It's obvious that a huge point of concern for anyone that lifts heavy stuff is lumbar stability. This is extremely relevant to me, because, when I attended a 2-day seminar to become more familiar with the SFMA (Selective Functional Movement Assessment), the only thing they came across as dysfunctional on me is inadequate stability at L5-S1. Neither I nor any of you want a herniated disc, so it's only logical to compile what we know about avoiding such injuries. I hope this thread will serve that function for the T-Nation community.
I'll start by listing articles related to lumbar stability.
'High Performance Core Training' by Mike Robertson
-Core exercises that optimize lumbar stability
'A Joint-by-Joint Approach to Training' by Michael Boyle
-A discussion of hip inflexibility contributing to low back pain
'Mister Spine' Part 1&2 Interviews with Stuart McGill by Mark Demers
'Back to McGill' Interview with Stuart McGill by Eric Cressey
'Debunking Exercise Myths, Part I' by Eric Cressey
'The Joint Health Checklist' by Eric Cressey
'Conquering Enemies of the Spine' by Michael Stare and Cassandra Forsythe
-Discusses what causes back instability and what contributes to creating back stability
'(De)-Constructing Computer Guy' by Tony Gentilcore and Jimmy Smith
'Core Training for Smart Folks' by Mike Robertson
'Anterior Core Training' by Michael Boyle
'Fix that Weak Link' by Mike Robertson
I'm sure there are more articles on here pertinent to lumbar stability, but that's a start.
Also, from my experience:
1) Ensuring glute activation seems to help resolve lower back tightness. I always focus on tensing my core when I do standing hip extension glute activation, and I use my fingers to make sure my lower back isn't flexing/extending during the motion. That hasn't been a problem for quite some time, so I'm making progress on this front.

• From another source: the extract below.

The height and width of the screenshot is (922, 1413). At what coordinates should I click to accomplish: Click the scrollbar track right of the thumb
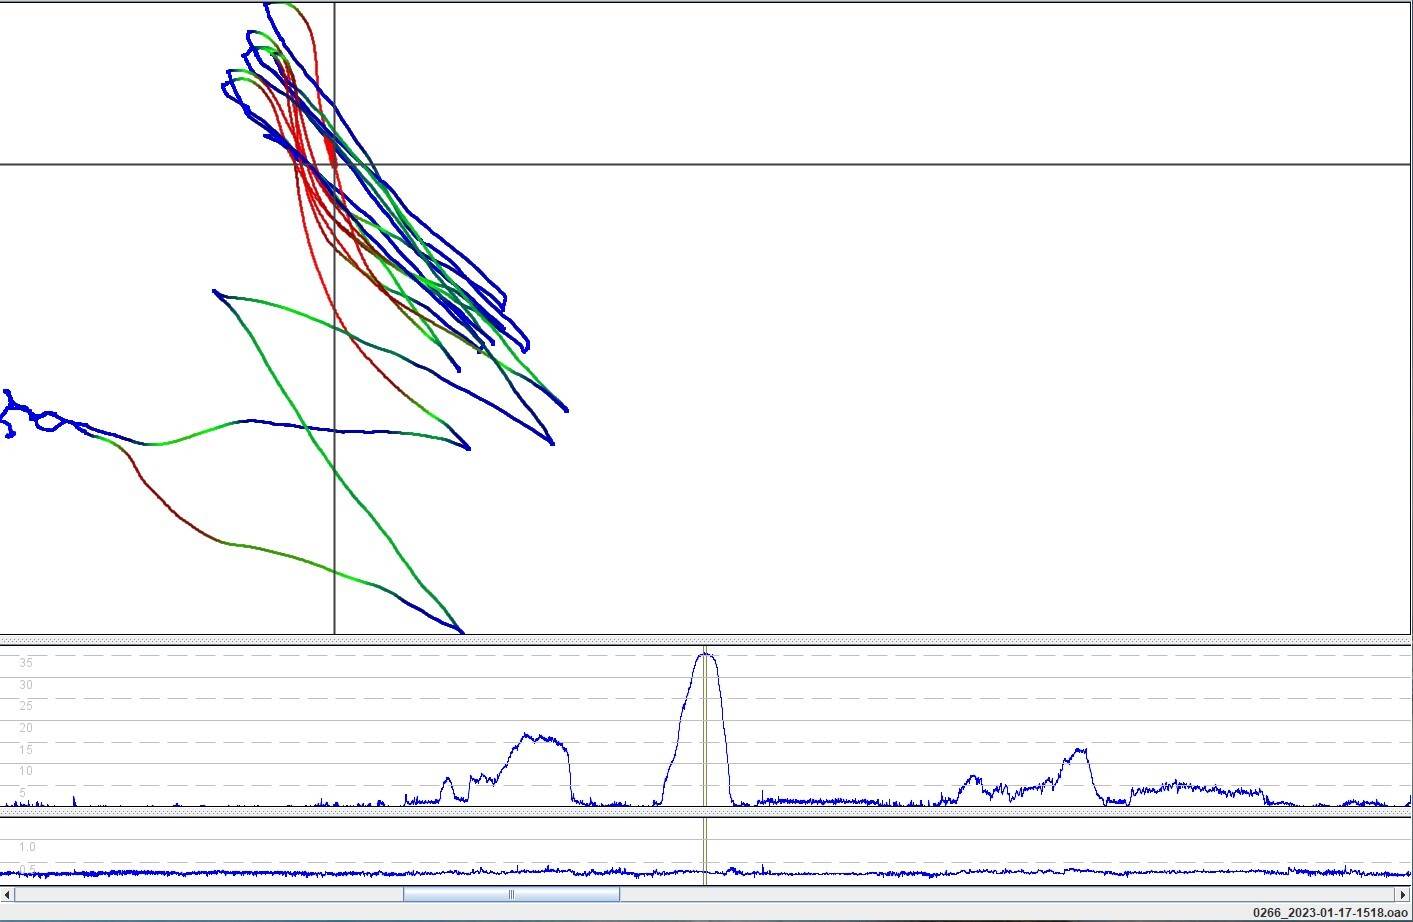coord(1000,894)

2) As some of the articles state, improving hip mobility helps stabilize the spine.
3) Reverse Hypers seem to alleviate lower back tightness and even pain after a long day of sitting around in the office.
4) General core strengthening should always be a priority when trying to stabilize the lumbar spine (AKA always).
5) Going into hyperextension on back extensions seems to make matters worse
I'll think of more later, but continue the list if you want. I'd appreciate hearing some of your experiences with back strengthening, core strengthening, herniated spine incidents and the recovery process from said incidents, or anything pertaining to lumbar spine stability. I'm sure the community would benefit from other experiences too.